Highlighting the cases of Dano and Alimanovic, which both have an important bearing on in-work benefits for EU citizens.
Austerity is making EU Member States more restrictive about the right of residence and access to benefits that they give to EU citizens living in other EU Member States. Consequently, the Court is now hearing a string of cases on these rights.
First, in autumn 2014, the Court of Justice decided in the Dano case that EU citizens, who want to take up residence in another Member State, and who are not workers or job seekers, cannot use the Citizens Rights Directive to secure the right of access to the social benefits system of the host Member State; they can be excluded both from residence and the right to equal treatment regarding access to social security.

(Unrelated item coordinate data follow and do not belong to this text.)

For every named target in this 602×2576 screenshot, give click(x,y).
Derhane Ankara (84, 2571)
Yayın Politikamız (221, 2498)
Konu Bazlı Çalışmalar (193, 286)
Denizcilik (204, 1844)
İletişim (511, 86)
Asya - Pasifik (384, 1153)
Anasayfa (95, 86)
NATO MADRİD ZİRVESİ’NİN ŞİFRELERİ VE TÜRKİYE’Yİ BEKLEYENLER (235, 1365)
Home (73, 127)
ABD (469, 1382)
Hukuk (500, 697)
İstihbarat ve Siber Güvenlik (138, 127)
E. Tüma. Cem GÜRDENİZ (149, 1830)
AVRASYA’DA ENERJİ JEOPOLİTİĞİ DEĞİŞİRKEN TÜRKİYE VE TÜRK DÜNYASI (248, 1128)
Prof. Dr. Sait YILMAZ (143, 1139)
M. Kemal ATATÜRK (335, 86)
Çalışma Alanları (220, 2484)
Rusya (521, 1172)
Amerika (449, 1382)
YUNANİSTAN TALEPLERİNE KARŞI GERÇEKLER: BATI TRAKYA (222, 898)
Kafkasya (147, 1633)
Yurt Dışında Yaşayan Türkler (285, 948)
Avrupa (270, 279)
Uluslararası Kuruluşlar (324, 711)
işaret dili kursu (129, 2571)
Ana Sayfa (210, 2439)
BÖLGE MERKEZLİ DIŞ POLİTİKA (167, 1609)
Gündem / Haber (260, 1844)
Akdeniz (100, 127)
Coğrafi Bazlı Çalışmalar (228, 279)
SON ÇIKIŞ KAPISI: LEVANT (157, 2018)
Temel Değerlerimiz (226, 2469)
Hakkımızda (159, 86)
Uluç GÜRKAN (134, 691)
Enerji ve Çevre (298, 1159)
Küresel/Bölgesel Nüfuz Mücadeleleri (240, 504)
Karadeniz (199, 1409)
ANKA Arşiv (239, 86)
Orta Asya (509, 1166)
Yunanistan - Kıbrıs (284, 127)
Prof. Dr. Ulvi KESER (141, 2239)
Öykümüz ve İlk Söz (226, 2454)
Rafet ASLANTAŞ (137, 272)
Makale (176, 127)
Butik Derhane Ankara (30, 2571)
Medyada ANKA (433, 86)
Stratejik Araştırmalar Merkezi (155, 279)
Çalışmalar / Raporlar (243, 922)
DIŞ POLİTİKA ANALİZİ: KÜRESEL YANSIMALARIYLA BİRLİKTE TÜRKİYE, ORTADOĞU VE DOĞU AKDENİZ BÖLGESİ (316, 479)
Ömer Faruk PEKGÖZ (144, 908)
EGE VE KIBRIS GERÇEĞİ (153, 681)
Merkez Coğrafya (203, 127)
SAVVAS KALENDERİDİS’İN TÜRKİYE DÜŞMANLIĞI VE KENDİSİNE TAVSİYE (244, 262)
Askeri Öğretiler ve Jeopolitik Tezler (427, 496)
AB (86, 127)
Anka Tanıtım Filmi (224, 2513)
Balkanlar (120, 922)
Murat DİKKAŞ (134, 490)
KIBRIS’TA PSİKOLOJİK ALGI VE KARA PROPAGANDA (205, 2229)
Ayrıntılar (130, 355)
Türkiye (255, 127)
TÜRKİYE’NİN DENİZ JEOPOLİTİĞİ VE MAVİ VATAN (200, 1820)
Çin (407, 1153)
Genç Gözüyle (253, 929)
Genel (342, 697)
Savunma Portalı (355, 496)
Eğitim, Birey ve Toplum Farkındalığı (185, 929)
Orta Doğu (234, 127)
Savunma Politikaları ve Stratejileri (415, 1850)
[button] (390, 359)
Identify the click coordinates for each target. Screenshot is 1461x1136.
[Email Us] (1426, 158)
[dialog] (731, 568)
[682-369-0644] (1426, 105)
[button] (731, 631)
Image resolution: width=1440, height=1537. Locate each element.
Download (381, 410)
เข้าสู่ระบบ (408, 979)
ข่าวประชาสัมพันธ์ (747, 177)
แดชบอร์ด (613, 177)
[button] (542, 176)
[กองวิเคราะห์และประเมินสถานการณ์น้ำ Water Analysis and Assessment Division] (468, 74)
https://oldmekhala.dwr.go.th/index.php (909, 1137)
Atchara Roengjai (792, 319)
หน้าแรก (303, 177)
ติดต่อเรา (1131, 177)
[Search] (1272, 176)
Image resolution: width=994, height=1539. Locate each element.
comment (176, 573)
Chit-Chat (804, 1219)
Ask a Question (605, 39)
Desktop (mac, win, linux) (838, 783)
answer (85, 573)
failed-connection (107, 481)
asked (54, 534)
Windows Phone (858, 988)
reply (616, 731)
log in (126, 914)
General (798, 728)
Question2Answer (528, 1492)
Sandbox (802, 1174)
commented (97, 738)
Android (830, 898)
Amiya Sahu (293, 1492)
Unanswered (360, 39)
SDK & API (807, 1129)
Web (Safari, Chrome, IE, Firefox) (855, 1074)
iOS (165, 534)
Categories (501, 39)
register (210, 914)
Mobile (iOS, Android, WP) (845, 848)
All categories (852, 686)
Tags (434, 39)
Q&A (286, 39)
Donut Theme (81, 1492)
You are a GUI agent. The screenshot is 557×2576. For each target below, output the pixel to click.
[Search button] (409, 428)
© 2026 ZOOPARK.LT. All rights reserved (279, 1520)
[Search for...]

On 15 September 2015, the Court further clarified in the Alimanovic case its position on EU job seekers. According to the Court, job seekers who are EU citizens may lose their right of residence and access to benefits in the host Member State if they become unemployed and their unemployment runs for longer than six months.
The Court states in its reasoning that the Citizens’ Rights Directive is very clear about the position of job seekers; an EU citizen who has previously been employed in a Member State is under the Directive entitled to benefits for only 6 months. The Member States can therefore limit the access to benefits after this period.
The Court highlighted as the secondary reason for its judgment that EU citizens cannot be a burden to the social security systems of the host Member State. It should be noted that the Alimanovic family had not stayed in the host Member State, Germany, long enough to attain permanent residence. It remains to be seen whether the case will be the same for those EU citizens who have lived and contributed to the host Member State’s social security system for five years.
On this note, on 6 October 2015 the Advocate General Cruz-Villalon gave his opinion on the Commission infringement proceedings against the UK on child allowances for children of EU workers where those EU workers are not resident in the UK. The Advocate General advised the Court to dismiss the proceedings and urged the Court to recognise that child allowances are part of the social security system that Member States can restrict to its own residents.
Cruz-Villalon also emphasised that even though this may be indirect discrimination, this is justified by the necessity of protecting the host Member State’s public finances, which is recognised in the Citizens’ rights framework as a valid reason for limiting social security benefits to the host Member States’ own citizens.